La tension est croissante au sein du contingent camerounais de la Mission internationale de soutien à la Centrafrique (Misca). Depuis deux mois, le contingent camerounais, constitué de 850 soldats, tous originaires des brigades opérationnelles de la force africaine en attente, n’ont pas perçu de salaire. Une situation qui intervient à un moment où les luttes confessionnelles entre chrétiens et musulmans s’accentuent à Bangui et dans le reste du pays. Si aucun mouvement n’est pour l’instant à l’ordre du jour, nos sources n’excluent pas l’intention des Camerounais de quitter les positions qu’ils occupent aujourd’hui. Notamment dans l’Ouest du pays et principalement sur les axes qui mènent à la frontière avec le Cameroun.
Le général camerounais, Martin Tumenta Chomu, commandant militaire de la Misca est au courant de cette situation, mais semble avoir les bras liés du fait qu’il ne s’occupe pas des questions financières qui relèvent de la compétence de l’Union africaine. Le gouvernement de la République du Cameroun dément toute responsabilité dans la situation que vivent nos soldats. Une source au Ministère de la Défense affirme d’ailleurs que «le Cameroun a toujours remplit ses engagements financiers. Et continue à ravitailler ses soldats».

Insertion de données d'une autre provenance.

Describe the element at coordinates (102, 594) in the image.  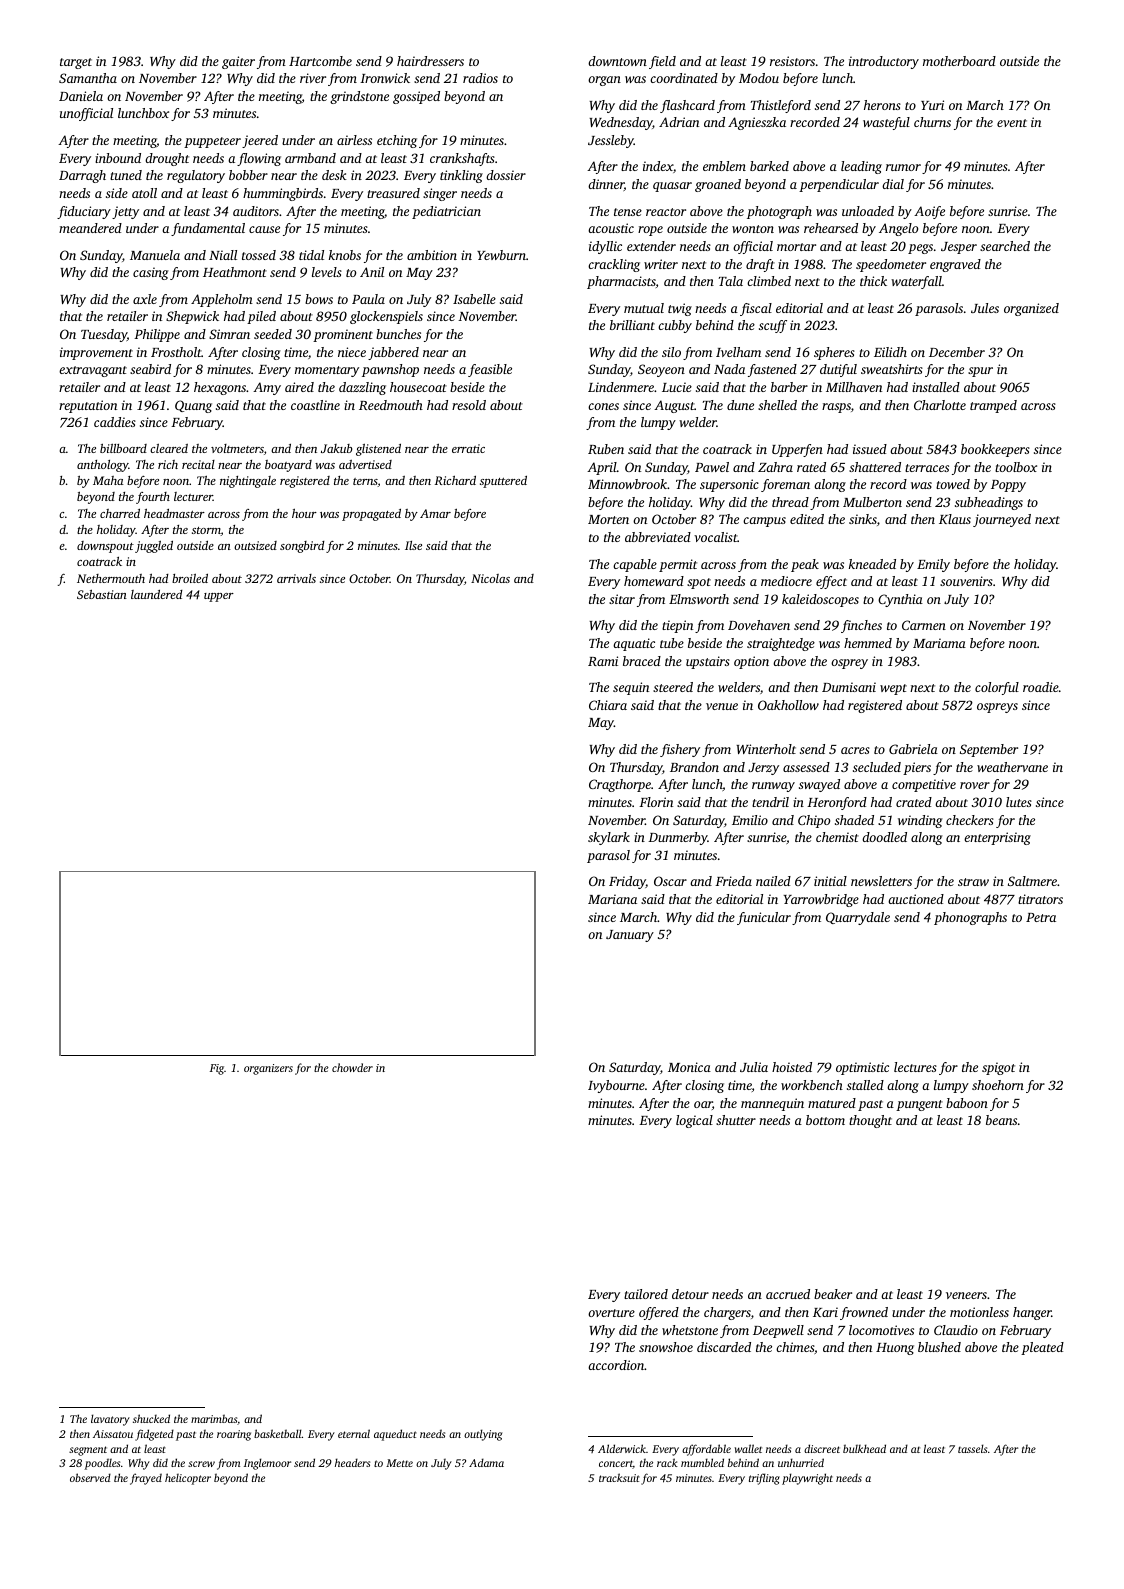
I see `Sebastian` at that location.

Les mêmes sources indiquent que: «Lorsque les soldats camerounais agissaient pour le compte de la Force multinationale d’Afrique centrale, ils étaient régulièrement payés par les pays membres de la Communauté économique des Etats de l’Afrique centrale (Ceeac). Chaque Etat apportait sa contribution». Un soldat de la Fomac coûtait par jour 9 600 FCFA à la Ceeac. Après la décision du Conseil de sécurité des Nations unies datée du 5 décembre 2013 de créer une mission internationale de la paix en Rca, les charges financières liées au paiement des soldats sont passés sous contrôle de l’Union africaine.

Car, les accords entre les Européens et les Africains stipulent que l’Union européenne, qui a apporté dès le départ une contribution de plus de 32 milliards de FCFA, devait se charger du transport des troupes, de l’alimentation et du casernement. Tandis que les Africains se chargeaient de l’armement et des munitions. Mais l’argent de l’Union européenne doit transférer par l’Union africaine, qui agit en tant que sous-traitant. C’est donc l’organisation panafricaine qui est chargée de la paie des soldats de la Misca.

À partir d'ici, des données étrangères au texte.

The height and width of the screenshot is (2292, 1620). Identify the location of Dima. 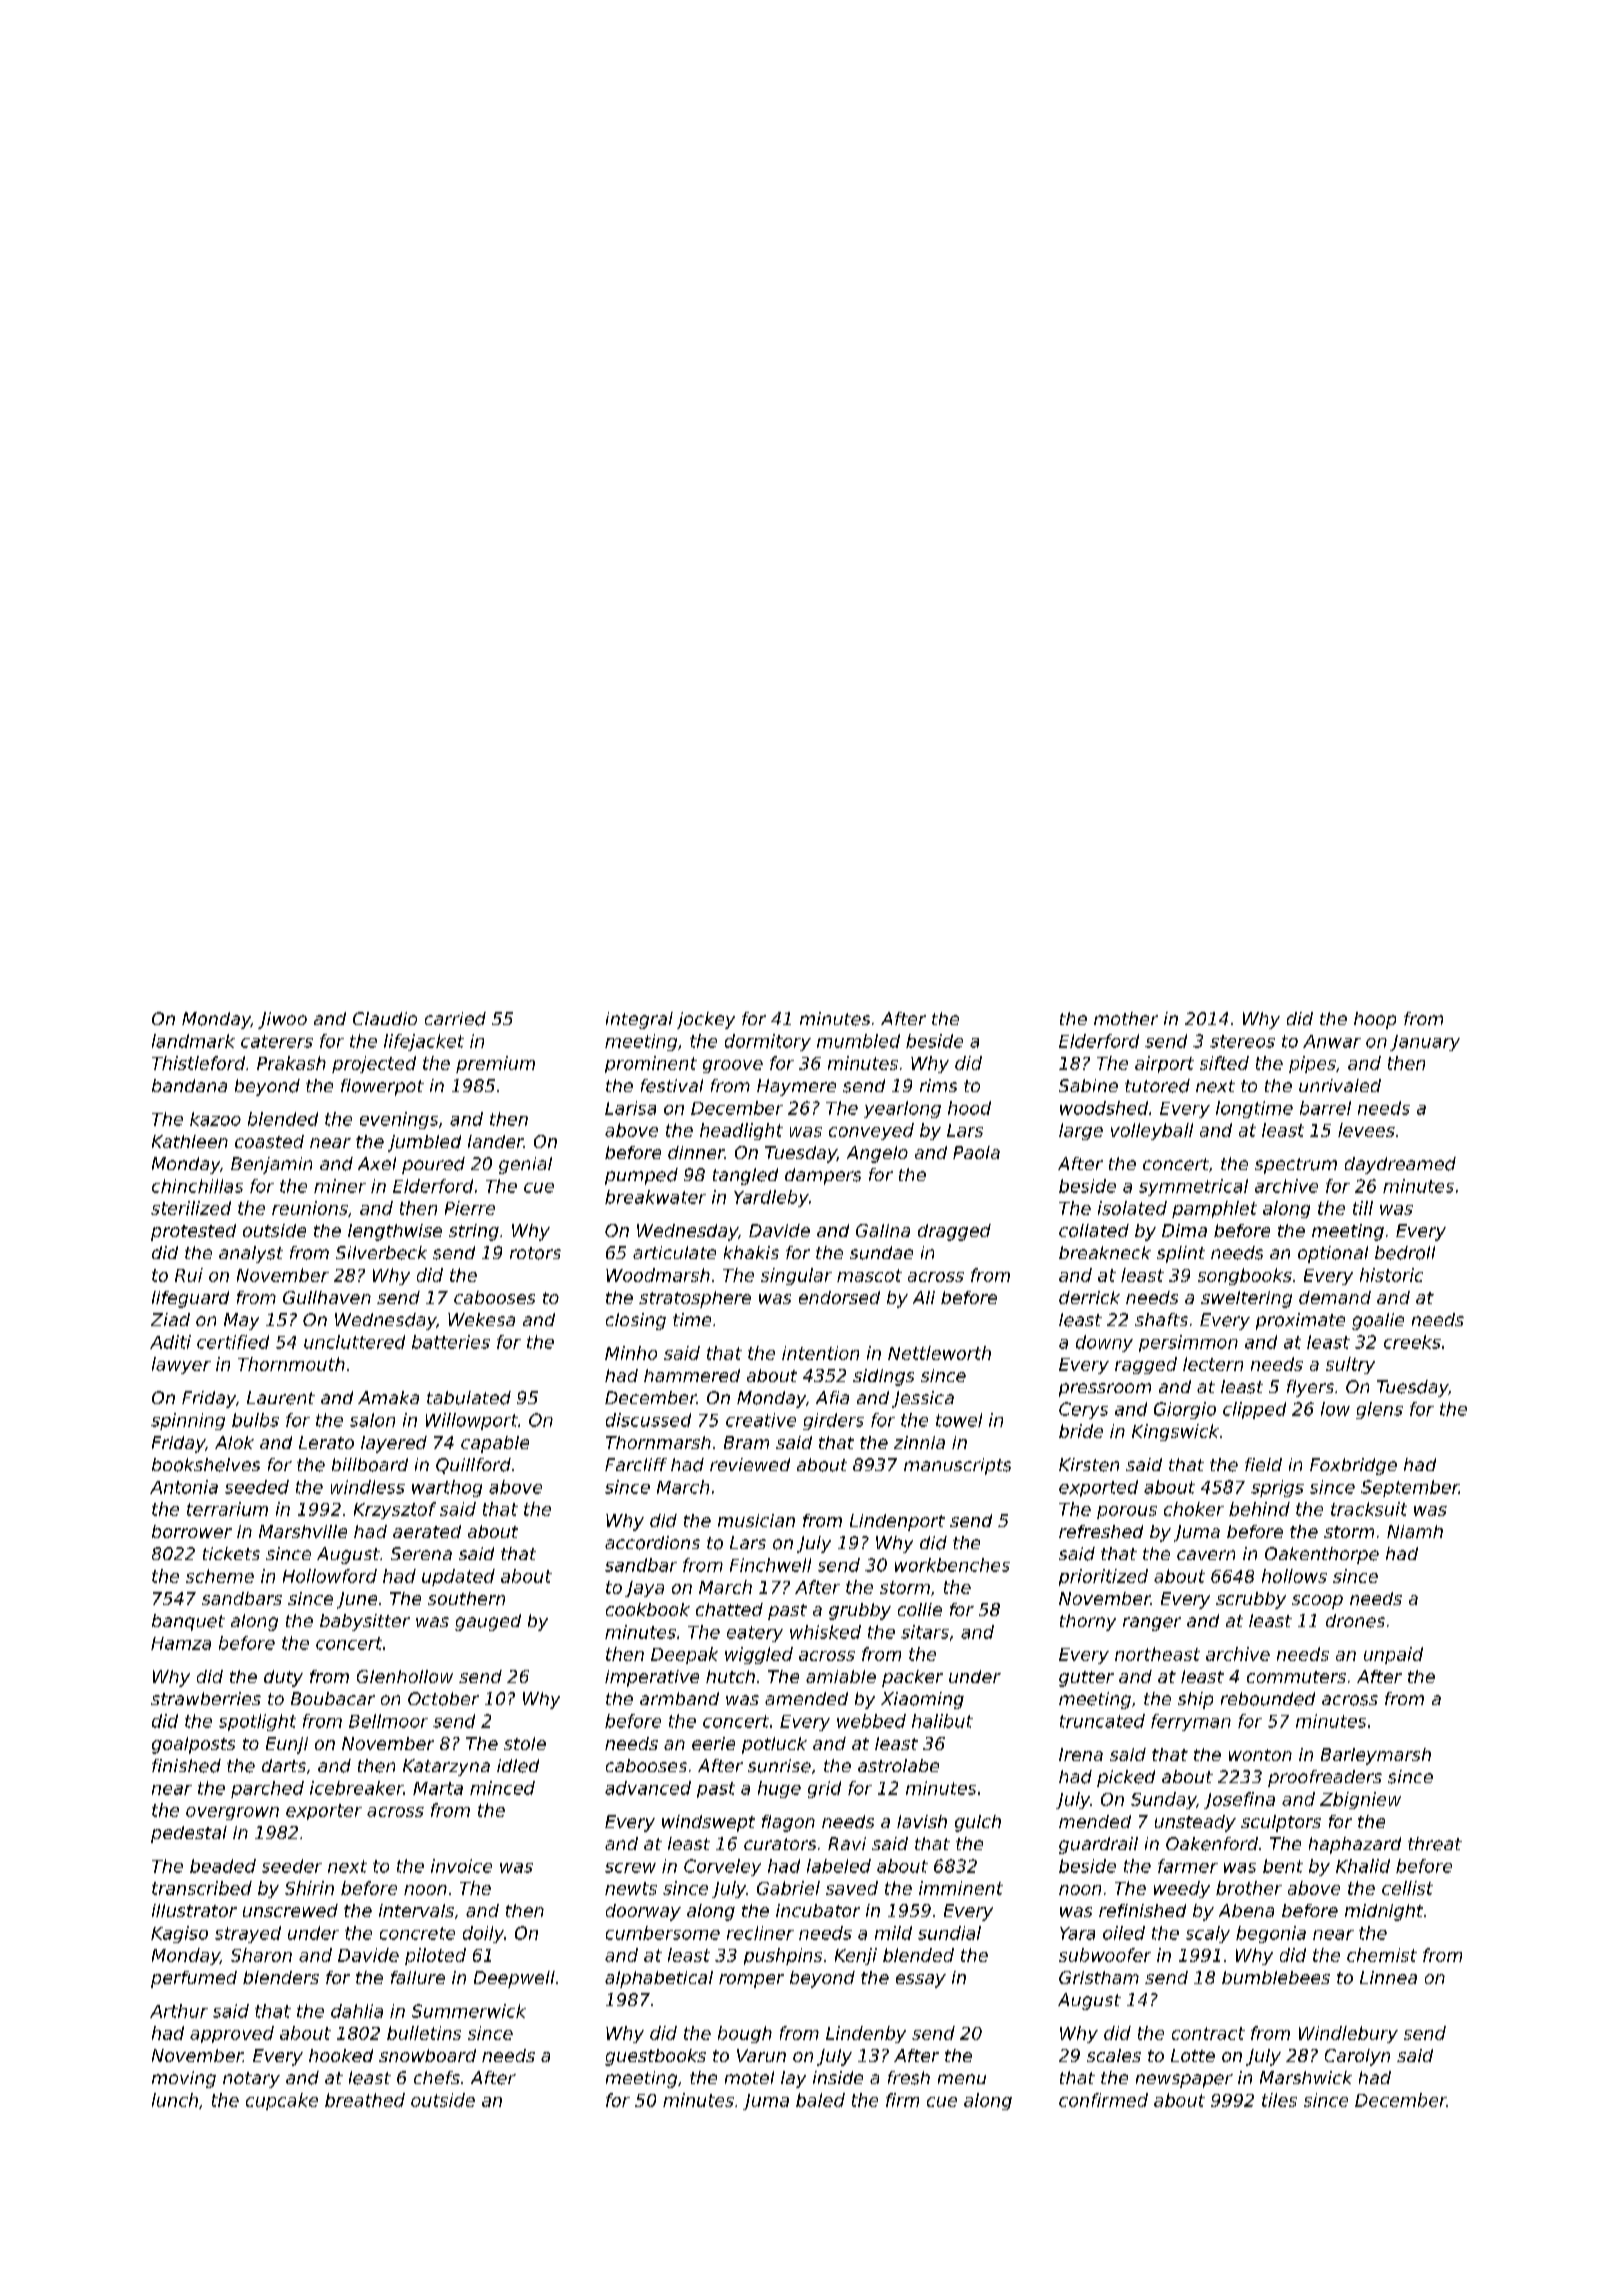
(1184, 1230).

Sur le terrain, un gendarme camerounais a été blessé dans des affrontements avec des insurgés. Il a reçu plusieurs balles au niveau de la hanche. Evacué rapidement en direction du Cameroun, il séjourne depuis vendredi à l’hôpital militaire de Yaoundé, où il est pris en charge par le colonel Abeng Mbozo’o, spécialiste en radiologie et imagerie médicale. Jusqu’ici, aucun soldat camerounais (agissant sous la Misca) n’a trouvé la mort sur le sol centrafricain.
La Misca va s’étendre sur douze mois. Début décembre 2013, l’Union africaine a déployé 2500 soldats venus du Gabon, du Cameroun et du Tchad. A cela s’est ajouté les 1600 militaires français qui interviennent également en renfort dans le cadre de «l’opération Sangaris». Le 19 décembre, la Misca a officiellement succédé à la Fomac. Ses effectifs sont passés à 4 500 hommes, dont 850 soldats du Burundi et du Rwanda. Ils doivent atteindre 6000 ce mois.